- **EXERCISE PROMPT**
Only the lines containing the string "will" are needed; copy all of them from the listing.

- **DATA SUPPLIED**
::::::::::

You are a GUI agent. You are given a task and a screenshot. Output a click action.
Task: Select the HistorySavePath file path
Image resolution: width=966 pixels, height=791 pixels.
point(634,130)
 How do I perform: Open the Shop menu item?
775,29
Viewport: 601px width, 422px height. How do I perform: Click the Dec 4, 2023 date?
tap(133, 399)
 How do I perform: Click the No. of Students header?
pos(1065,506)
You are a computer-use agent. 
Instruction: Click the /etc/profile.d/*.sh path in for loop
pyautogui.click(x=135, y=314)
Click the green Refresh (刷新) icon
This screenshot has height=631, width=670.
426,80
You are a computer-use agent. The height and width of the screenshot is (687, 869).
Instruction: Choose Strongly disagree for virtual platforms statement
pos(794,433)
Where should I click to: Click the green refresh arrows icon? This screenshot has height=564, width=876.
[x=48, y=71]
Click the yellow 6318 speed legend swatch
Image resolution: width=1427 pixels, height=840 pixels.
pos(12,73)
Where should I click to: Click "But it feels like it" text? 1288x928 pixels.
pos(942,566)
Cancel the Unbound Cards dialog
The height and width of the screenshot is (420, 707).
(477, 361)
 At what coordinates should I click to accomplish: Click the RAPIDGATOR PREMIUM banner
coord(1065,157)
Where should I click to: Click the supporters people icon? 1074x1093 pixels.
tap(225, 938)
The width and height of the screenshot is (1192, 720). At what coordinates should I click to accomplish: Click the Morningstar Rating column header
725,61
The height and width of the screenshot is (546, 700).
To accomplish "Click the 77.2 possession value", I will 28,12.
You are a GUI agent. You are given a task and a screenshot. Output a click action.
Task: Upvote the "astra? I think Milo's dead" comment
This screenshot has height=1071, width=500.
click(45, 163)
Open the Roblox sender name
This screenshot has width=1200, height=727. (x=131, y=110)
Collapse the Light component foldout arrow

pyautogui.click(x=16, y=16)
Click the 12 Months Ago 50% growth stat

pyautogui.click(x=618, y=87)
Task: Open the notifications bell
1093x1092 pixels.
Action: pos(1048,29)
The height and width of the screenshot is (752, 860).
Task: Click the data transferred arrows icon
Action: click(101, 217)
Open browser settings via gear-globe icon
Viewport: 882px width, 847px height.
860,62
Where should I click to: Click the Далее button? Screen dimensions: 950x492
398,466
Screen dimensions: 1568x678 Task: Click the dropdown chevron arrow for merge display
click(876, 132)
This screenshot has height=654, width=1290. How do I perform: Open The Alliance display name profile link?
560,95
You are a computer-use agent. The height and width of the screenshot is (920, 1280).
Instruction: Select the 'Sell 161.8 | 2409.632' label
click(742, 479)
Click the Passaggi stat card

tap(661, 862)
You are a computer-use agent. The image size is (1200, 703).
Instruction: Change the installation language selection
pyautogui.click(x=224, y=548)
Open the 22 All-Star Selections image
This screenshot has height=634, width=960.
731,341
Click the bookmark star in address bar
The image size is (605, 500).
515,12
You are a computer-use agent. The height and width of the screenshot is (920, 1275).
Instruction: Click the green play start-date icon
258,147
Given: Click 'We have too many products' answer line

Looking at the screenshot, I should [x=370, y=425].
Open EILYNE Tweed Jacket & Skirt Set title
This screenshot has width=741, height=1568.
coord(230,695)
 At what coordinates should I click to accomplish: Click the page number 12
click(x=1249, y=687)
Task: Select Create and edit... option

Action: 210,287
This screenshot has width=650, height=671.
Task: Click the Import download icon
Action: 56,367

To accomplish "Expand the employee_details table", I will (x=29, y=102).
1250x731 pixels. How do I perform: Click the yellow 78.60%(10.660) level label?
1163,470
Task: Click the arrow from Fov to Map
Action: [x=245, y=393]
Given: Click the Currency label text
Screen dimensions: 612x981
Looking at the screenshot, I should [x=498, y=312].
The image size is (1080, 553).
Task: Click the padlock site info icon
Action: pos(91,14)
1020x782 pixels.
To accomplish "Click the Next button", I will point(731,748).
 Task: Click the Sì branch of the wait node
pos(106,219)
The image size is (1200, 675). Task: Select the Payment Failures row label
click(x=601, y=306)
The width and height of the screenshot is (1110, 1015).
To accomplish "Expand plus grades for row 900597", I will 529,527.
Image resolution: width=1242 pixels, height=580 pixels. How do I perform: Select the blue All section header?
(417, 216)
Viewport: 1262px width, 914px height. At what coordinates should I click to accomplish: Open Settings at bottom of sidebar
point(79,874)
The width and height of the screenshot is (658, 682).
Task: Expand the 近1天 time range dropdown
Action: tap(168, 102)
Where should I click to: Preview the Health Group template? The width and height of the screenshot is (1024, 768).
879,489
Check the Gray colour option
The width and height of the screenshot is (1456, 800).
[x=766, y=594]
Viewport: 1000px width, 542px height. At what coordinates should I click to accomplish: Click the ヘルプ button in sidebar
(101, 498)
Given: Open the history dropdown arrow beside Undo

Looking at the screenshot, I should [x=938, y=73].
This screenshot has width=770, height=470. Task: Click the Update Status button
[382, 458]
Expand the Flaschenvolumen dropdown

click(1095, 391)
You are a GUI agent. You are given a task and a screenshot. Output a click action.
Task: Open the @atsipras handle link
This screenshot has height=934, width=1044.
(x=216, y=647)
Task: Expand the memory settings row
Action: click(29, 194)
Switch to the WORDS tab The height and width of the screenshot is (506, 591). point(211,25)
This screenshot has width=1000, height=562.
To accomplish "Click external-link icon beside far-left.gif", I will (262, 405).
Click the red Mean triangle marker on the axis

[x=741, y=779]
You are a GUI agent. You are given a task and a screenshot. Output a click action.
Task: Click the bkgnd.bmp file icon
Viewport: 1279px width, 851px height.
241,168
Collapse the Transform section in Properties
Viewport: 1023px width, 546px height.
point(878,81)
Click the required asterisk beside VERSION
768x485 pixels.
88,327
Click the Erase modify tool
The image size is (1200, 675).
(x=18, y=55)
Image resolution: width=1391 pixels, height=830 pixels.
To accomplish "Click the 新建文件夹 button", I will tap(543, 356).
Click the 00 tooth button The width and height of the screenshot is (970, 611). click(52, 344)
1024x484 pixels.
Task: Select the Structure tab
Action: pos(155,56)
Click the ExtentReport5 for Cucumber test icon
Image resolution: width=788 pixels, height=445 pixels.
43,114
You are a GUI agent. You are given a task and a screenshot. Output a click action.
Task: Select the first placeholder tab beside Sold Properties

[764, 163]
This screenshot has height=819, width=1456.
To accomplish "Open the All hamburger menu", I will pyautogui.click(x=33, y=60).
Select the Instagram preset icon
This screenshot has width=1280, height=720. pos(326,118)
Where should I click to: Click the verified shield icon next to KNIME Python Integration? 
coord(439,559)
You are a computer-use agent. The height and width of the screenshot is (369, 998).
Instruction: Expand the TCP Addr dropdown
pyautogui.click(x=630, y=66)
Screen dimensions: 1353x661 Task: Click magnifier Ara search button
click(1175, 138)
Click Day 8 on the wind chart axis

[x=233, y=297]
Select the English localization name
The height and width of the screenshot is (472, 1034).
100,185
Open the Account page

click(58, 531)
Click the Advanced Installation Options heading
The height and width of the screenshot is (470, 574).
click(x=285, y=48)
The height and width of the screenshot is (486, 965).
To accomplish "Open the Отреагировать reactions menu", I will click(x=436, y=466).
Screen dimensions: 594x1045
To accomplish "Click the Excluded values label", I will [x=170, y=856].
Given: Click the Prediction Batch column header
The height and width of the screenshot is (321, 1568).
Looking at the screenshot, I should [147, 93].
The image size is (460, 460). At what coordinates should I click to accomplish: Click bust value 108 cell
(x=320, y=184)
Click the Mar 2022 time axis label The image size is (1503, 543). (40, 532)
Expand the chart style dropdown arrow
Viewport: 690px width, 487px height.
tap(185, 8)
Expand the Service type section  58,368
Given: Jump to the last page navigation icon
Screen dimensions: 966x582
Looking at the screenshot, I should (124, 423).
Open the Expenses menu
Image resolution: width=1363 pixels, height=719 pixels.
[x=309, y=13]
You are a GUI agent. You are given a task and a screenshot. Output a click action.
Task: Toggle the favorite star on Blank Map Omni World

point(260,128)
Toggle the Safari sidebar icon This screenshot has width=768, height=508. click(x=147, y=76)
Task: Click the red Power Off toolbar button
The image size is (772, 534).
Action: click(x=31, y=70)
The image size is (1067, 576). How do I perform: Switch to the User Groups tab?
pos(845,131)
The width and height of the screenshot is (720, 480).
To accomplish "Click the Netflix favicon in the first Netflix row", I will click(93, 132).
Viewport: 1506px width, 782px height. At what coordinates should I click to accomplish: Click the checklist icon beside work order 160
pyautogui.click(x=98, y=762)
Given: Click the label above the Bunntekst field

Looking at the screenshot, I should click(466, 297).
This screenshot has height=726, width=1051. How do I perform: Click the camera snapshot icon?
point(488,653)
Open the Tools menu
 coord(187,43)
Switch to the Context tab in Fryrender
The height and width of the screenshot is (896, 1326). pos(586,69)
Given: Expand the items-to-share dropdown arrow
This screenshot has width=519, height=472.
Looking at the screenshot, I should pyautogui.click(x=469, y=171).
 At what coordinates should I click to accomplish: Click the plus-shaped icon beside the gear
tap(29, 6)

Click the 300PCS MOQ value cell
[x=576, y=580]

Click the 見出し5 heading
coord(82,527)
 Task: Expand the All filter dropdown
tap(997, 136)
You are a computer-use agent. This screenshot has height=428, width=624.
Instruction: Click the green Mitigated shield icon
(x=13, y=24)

::::::::::

- **YOUR SOLUTION**
To accomplish "Click the 77.2 possession value", I will 28,12.
To accomplish "Expand the employee_details table", I will (x=29, y=102).
To accomplish "Click the Next button", I will point(731,748).
To accomplish "Expand plus grades for row 900597", I will 529,527.
To accomplish "Click external-link icon beside far-left.gif", I will (262, 405).
To accomplish "Click the 新建文件夹 button", I will tap(543, 356).
To accomplish "Open the All hamburger menu", I will pyautogui.click(x=33, y=60).
To accomplish "Open the Отреагировать reactions menu", I will click(x=436, y=466).
To accomplish "Click the Excluded values label", I will [x=170, y=856].
To accomplish "Click the Netflix favicon in the first Netflix row", I will click(93, 132).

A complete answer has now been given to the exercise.